Colleagues and friends have established this award in honor of Dr. Stuart D. Lyda for the contributions that he has made to the science of plant pathology through his research, teaching, and service.
Stuart D. Lyda
Stuart D. Lyda, professor of plant pathology at Texas A&M University, was born in Bridger, MT, on June 6, 1930. Upon graduation from high school, he enlisted in the U.S. Marine Corps and served for four years, including 17 months in Korea during wartime. He received his B.S. degree in agricultural education and M.S. degree in botany in 1956 and 1958, respectively, from Montana State University, Bozeman, and his Ph.D. degree in 1962 from the University of California, Davis. His dissertation, titled "The Physiology Effect of Sodium Pentachlorophenate on Sclerotinia fructicola (Wint.) Rehm," was under the guidance of Dr. Joe M. Ogawa.

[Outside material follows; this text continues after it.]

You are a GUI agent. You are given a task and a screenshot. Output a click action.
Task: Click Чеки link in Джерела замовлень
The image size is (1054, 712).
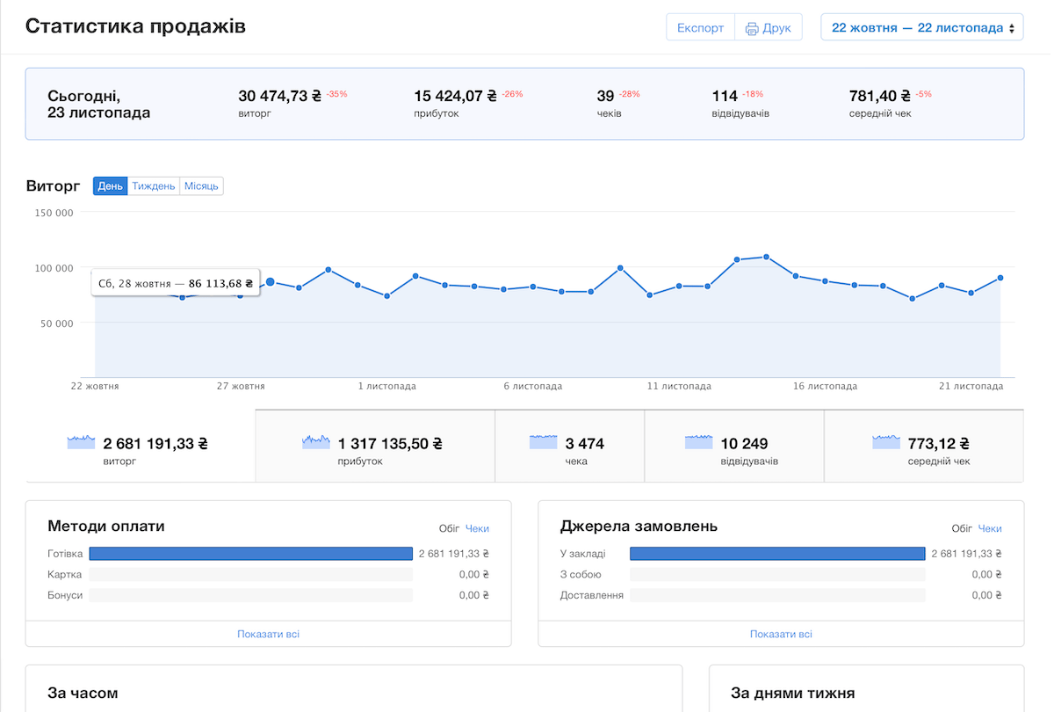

In 1962 Dr. Lyda began his career at the University of Nevada, Reno, as an assistant professor in the Department of Plant, Soil and Water Sciences. His research focused on the soilborne organism Phymatotrichum omnivorum and its relationship to alfalfa. He remained in Reno for five years, where he was promoted to associate professor. In 1967 Dr. Lyda left Reno and took an associate professor appointment with Texas A&M University and the Texas Agricultural Experiment Station. He accepted the challenge to conduct research on Phymatotrichum root rot of cotton, a devastating soilborne fungal disease found across the blackland cotton growing regions of Texas, the southwestern United States, and northern regions of Mexico. Dr. Lyda headed up the Phymatotrichum root research effort for the next 27 years. In this era he led investigations into cultural and chemicals means of control of P. omnivorum and conducted extensive research on the epidemiology and ecology of P. omnivorum. In 1978 Dr. Lyda authored a chapter titled "Ecology of Phymatotrichum omnivorum" for the Annual Review of Phytopathology. Dr. Lyda edited numerous papers for Phytopathology and Plant Disease. He also served on the APS Nomenclature Committee and the Soil Microbiology Committee, which he chaired. He was a member of the Soil Fungus Conference Steering Committee and secretary and head of the National Cotton Disease Council. He is a member of APS, Mycological Society of America, Alpha Zeta, Gamma Sigma Delta, Phi Kappa Phi, Who's Who in the South and Southwest, and the American Institute of Chemists.
Dr. Lyda's research interests were extensive and, because of his immense scientific curiosity, he never turned down a difficult project or left a question unanswered. As a mentor Dr. Lyda's photographic memory was a hurdle every one of his students had to overcome and of which all were envious. Dr. Lyda's teaching responsibilities encompassed three courses in addition to graduate student counseling. He taught the undergraduate plant pathology class, a course on action of pesticides and a graduate course on physiology of fungi. His tests and the problems on those tests in physiology of fungi will be long remembered by each of his students—"you cannot make an 'A' without being able to do the problems" was his motto.
During Dr. Lyda's research and teaching career, he guided over 40 students in master or doctorate programs, contributing to 37 publications and numerous technical bulletins. His ability to motivate and challenge students to reach beyond the classroom and laboratory and to explore life to its fullest encouraged students to always reach for new frontiers. Dr. Lyda was a teacher in every sense of the word. He constantly pushed each individual to go beyond the norm. He challenged students to learn something new every day and to think of all the consequences and opportunities of their endeavors. Dr. Lyda allowed students to ask questions and to learn on their own, but they all knew he was in the background if they needed him. He won a teaching award from the students of the Plant Science Department in the 1980s. Dr. Lyda took time from his personal life to serve as chaperone for numerous field trips for plant pathology graduate students and he drove the student van to several APS meetings so that students could afford to attend the meetings. His former students best remember Dr. Lyda for his strong convictions and his ability to get each of them to think and to form their own opinions. The establishment of this student travel award in his name seems fitting to this outstanding teacher, mentor and plant pathologist. The tradition of learning and shaping plant pathologists for the future may be carried on in his name for generations to come.
Dr. Lyda is retired and lives with his wife JoAnne in Bryan, TX. He has been married since 1952 and has five children and 13 grandchildren. Since retiring he enjoys traveling in his motor home and has been on several trips in the United States and abroad.